I'm considering how to measure mutual information between layers in deep neural network.

For example, in a MNIST dataset, with few layers of network. I simply flatten each layer to 1d array and calculate their entropy. And the mutual information should be the different between two layers' entropy.

This is for single input. And I just randomly choose, say, 1000 inputs from the whole dataset, and calculate the avg mutual information of those inputs.

It's the simplest way I can come out with. Is it reasonable? Or any better advice?

  • $\begingroup$ Would this be the mutual information between two multivariate distributions? $\endgroup$
    – Dave
    Commented Nov 9, 2022 at 13:26

2 Answers 2


maybe the following papers are helpful for you. You can find these papers in Google Scholar. And I think that the method in [3] is the most popular so far.

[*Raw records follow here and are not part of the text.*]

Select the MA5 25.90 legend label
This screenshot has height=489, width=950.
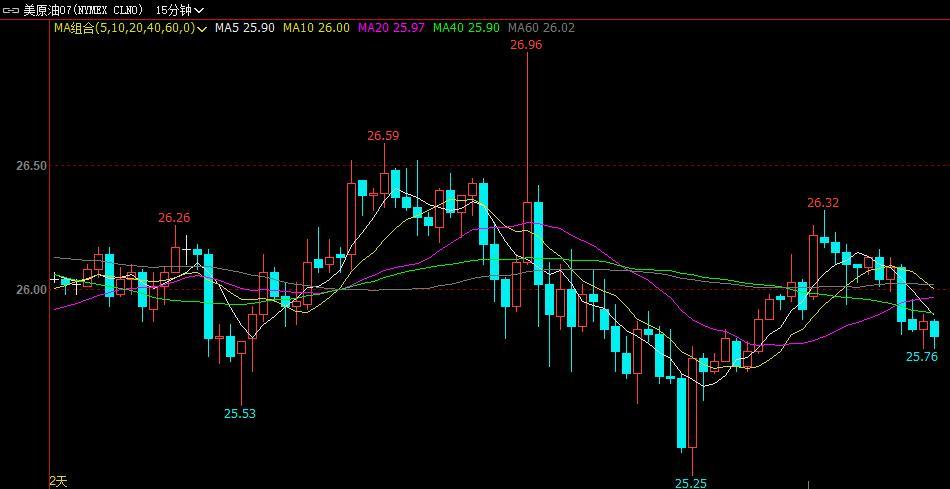pyautogui.click(x=245, y=28)
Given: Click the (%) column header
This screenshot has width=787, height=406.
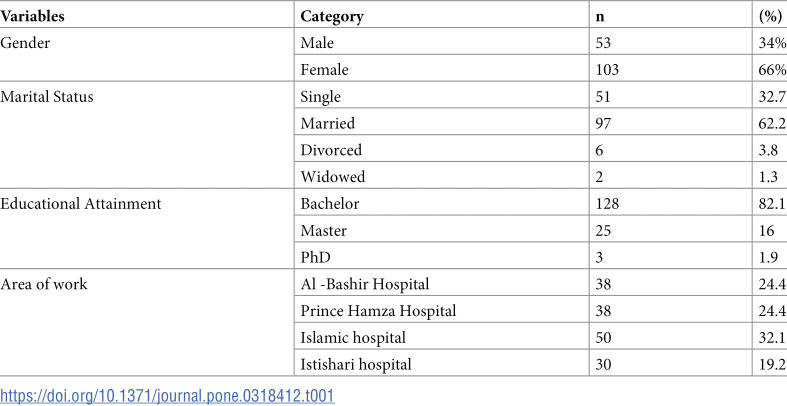Looking at the screenshot, I should coord(770,16).
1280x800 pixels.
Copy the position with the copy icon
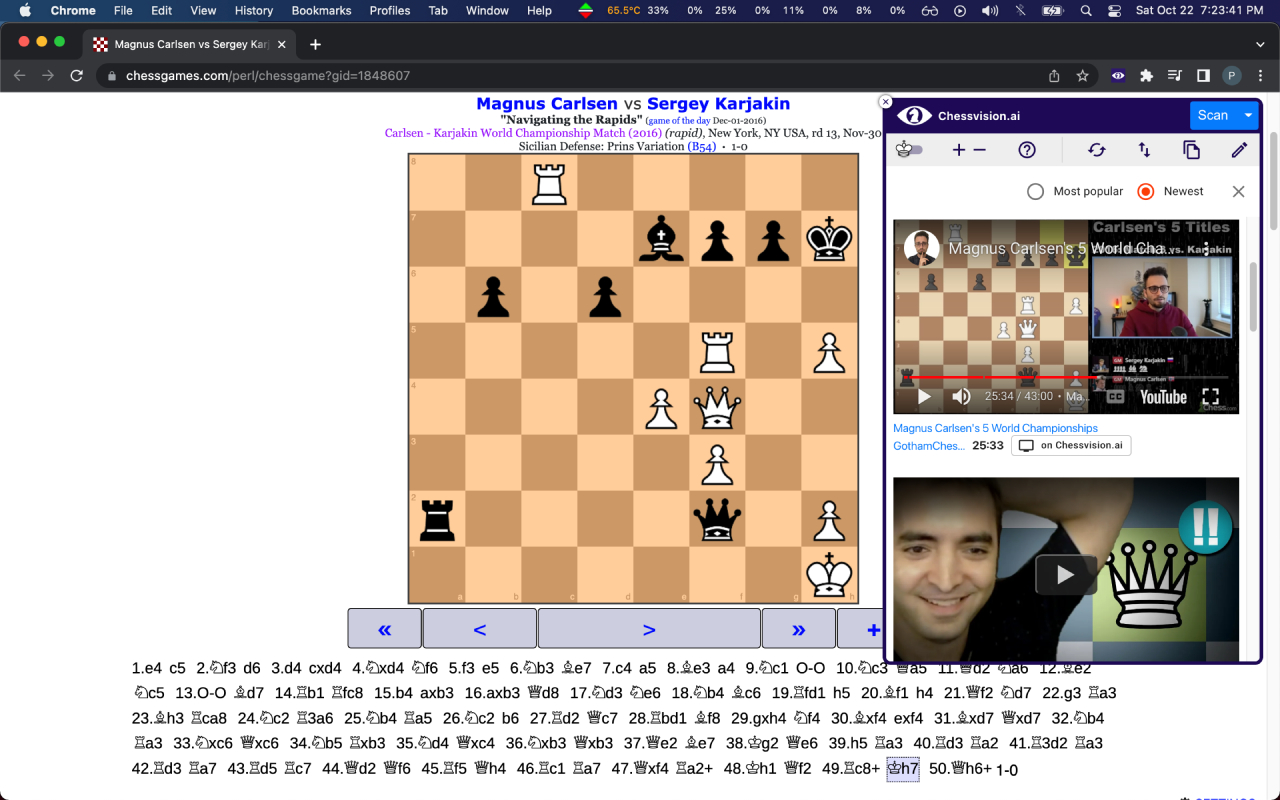point(1191,148)
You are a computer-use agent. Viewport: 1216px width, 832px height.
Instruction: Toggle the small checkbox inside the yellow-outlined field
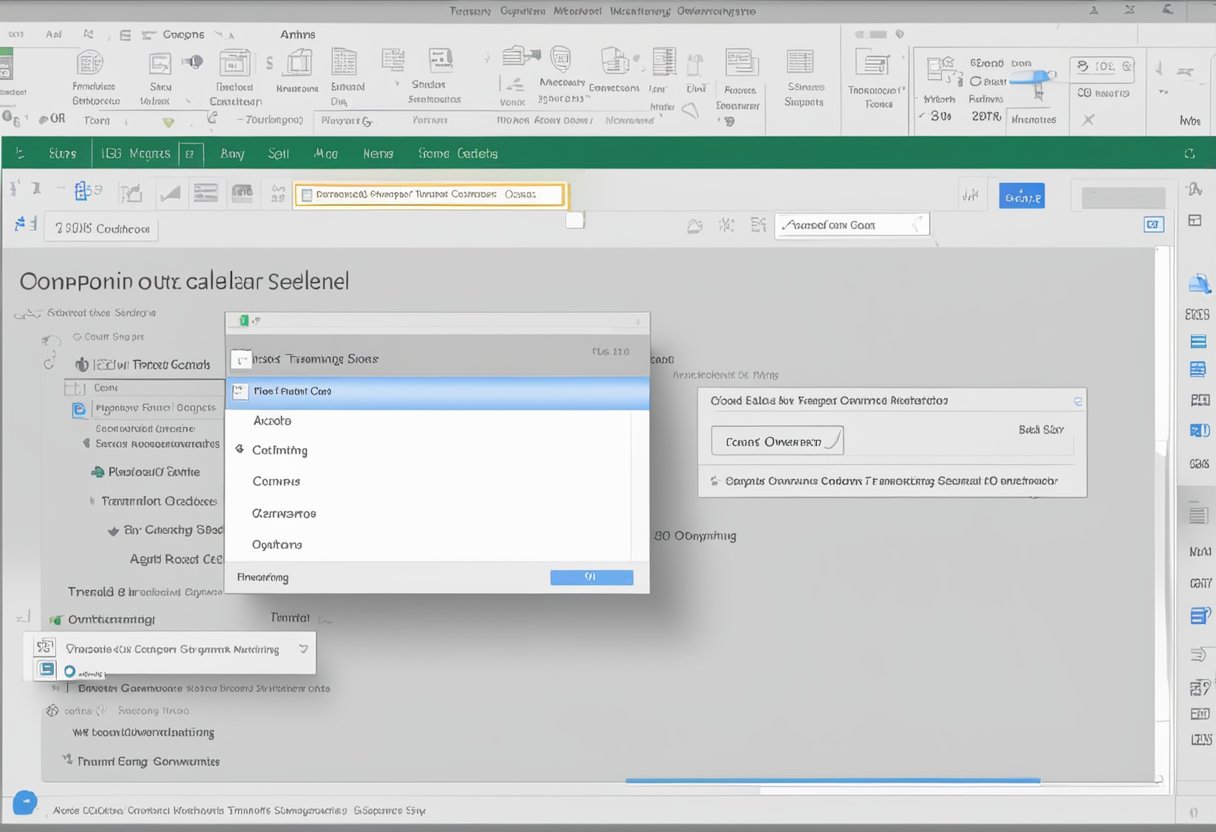tap(306, 196)
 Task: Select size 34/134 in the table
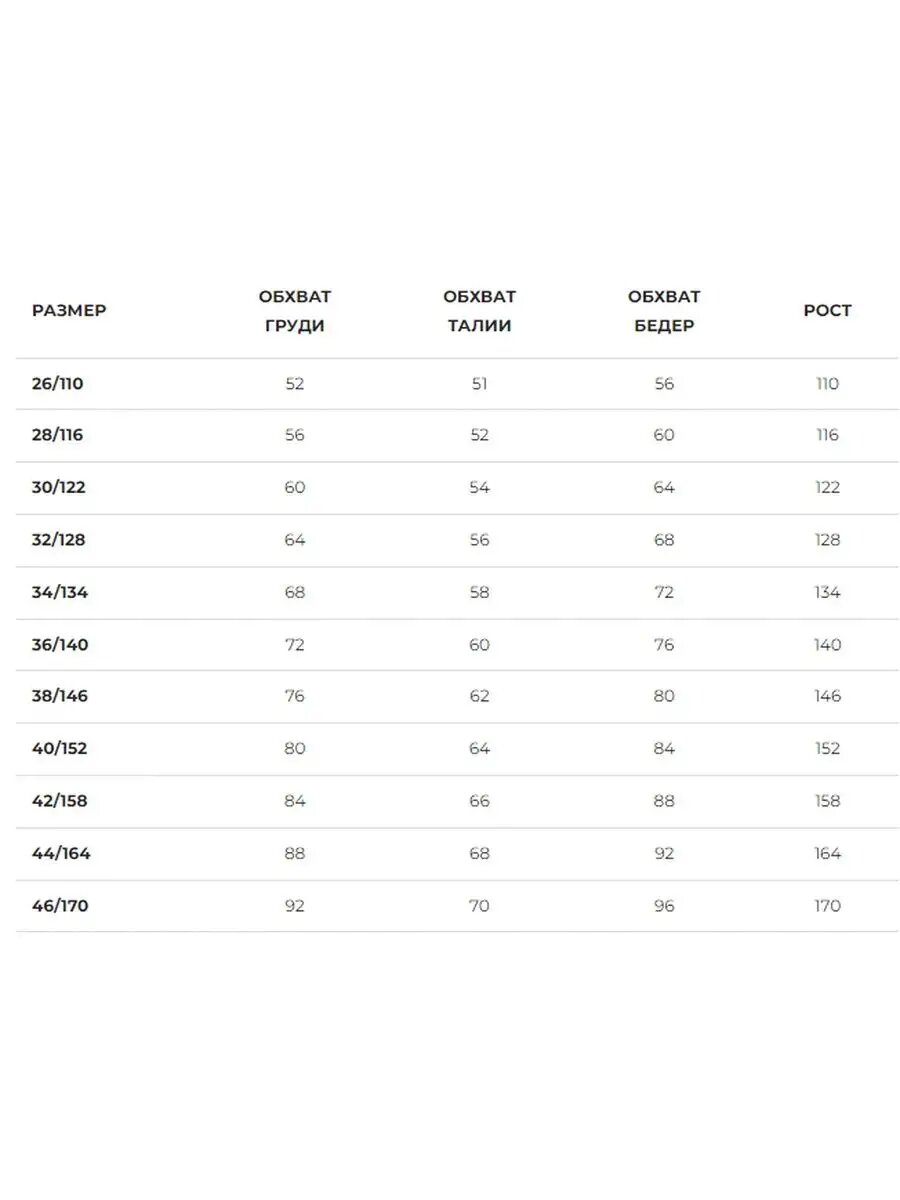60,592
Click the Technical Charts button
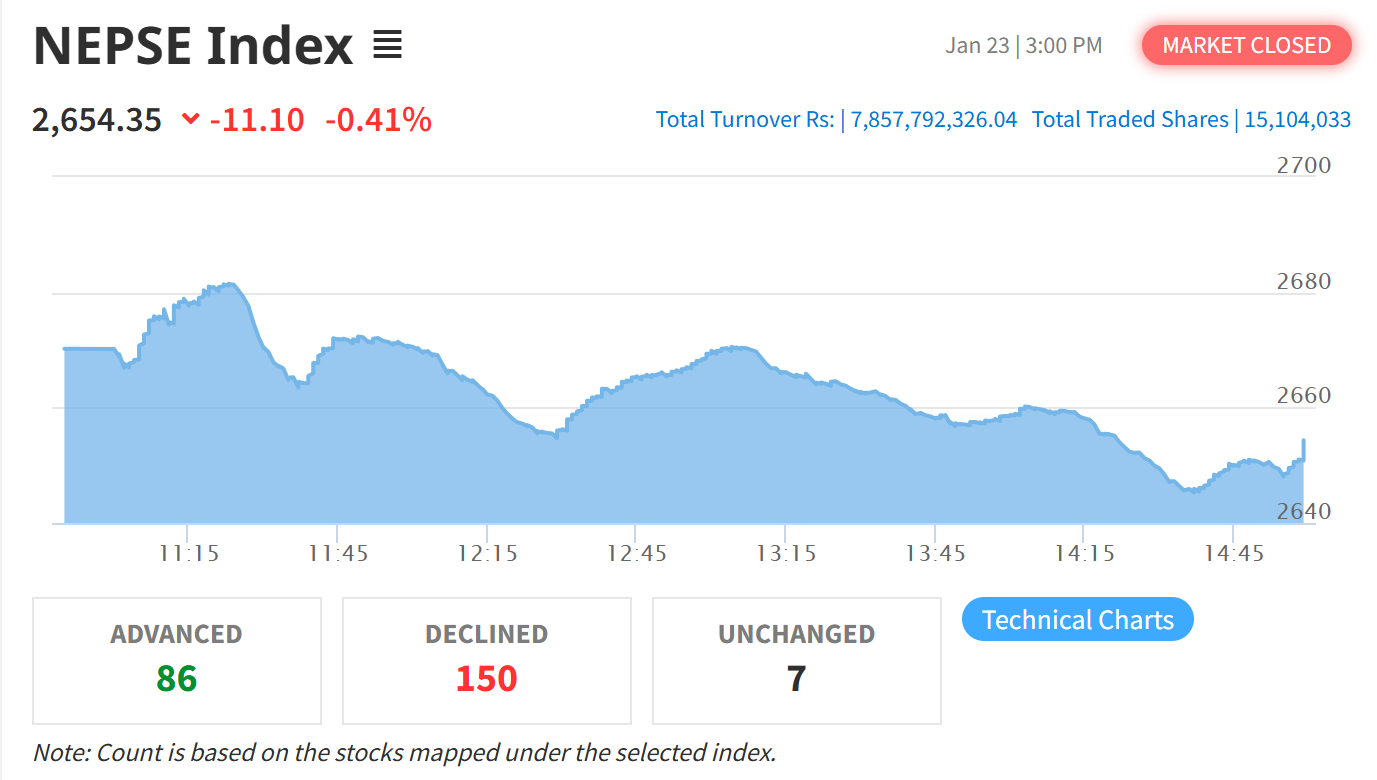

[1] Gabrié, Marylou, et al. "Entropy and mutual information in models of deep neural networks." Advances in Neural Information Processing Systems 31 (2018).

[2] Hild, Kenneth E., et al. "Feature extraction using information-theoretic learning." IEEE Transactions on Pattern Analysis and Machine Intelligence 28.9 (2006): 1385-1392.

[3] Belghazi, Mohamed Ishmael, et al. "Mutual information neural estimation." International conference on machine learning. PMLR, 2018.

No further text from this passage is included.